- [Stored items]:

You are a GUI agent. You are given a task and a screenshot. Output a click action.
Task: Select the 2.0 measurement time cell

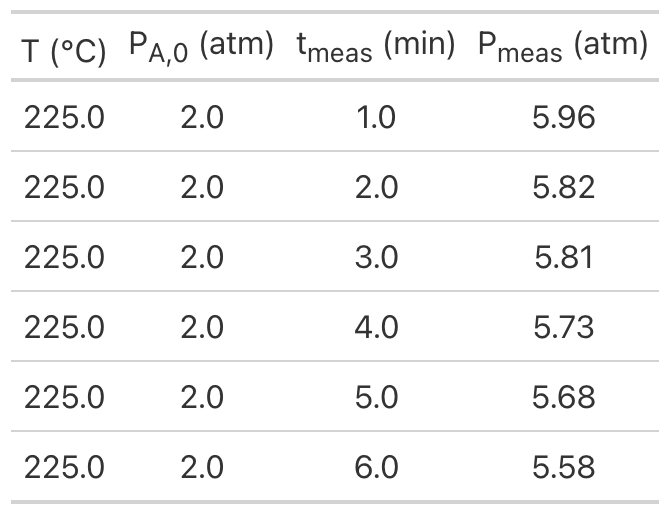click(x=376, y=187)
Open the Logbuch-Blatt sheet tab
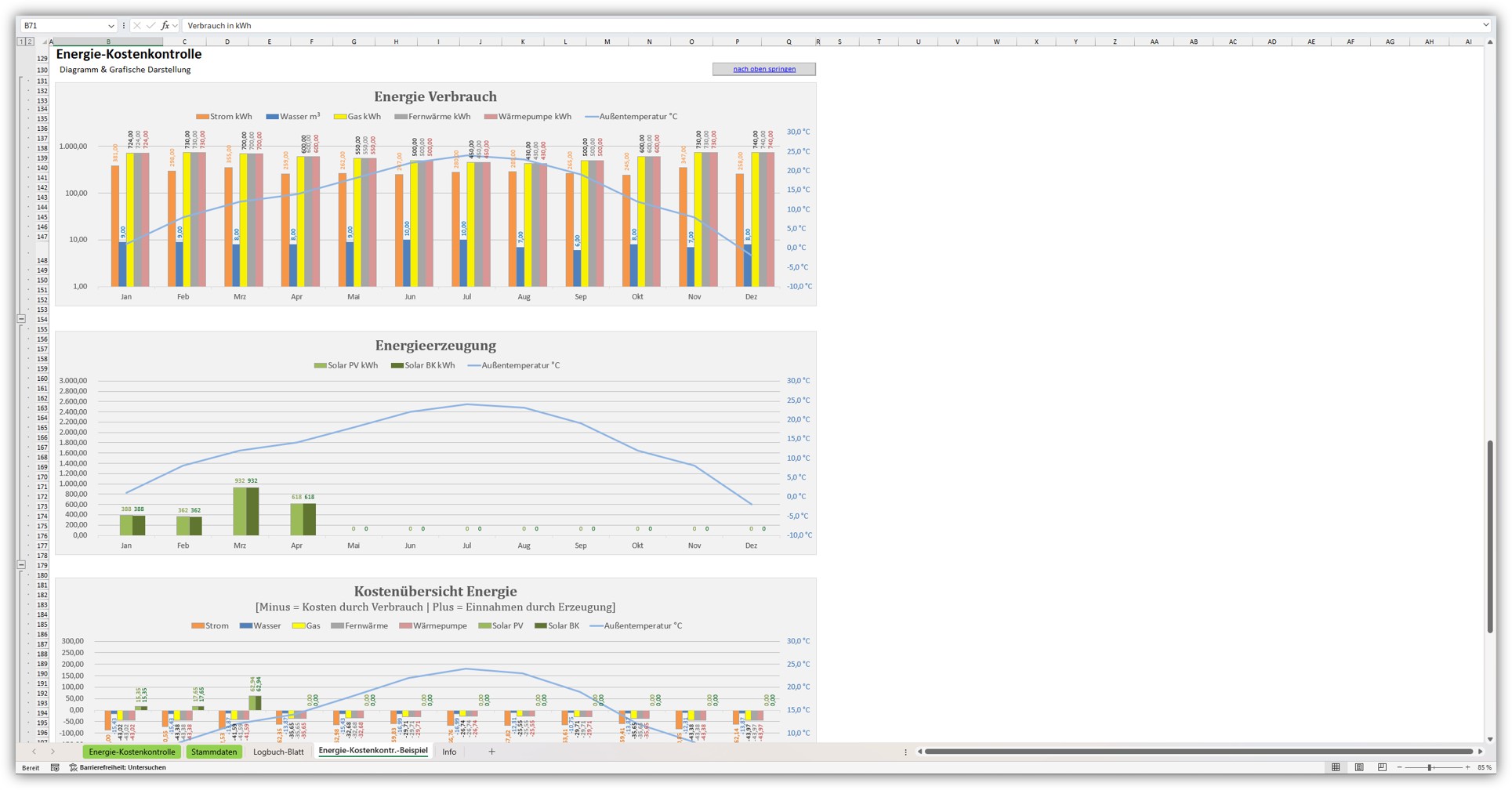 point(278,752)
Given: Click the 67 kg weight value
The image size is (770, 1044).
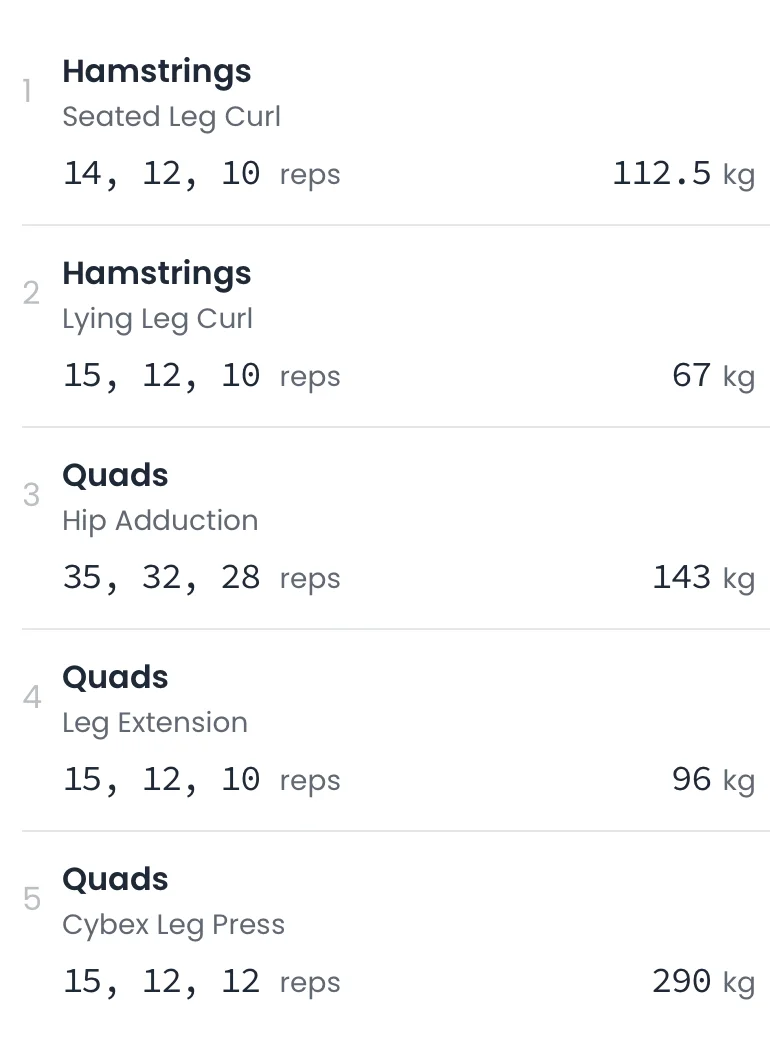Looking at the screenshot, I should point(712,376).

- [WORK TO COMPLETE]:
Take the line containing "Given: Click the 67 kg weight value" and every line after it up to the end of the data, and write them out exactly, without the pictures.

- [RESULT FOR THIS EXERCISE]:
Given: Click the 67 kg weight value
The image size is (770, 1044).
Looking at the screenshot, I should point(712,376).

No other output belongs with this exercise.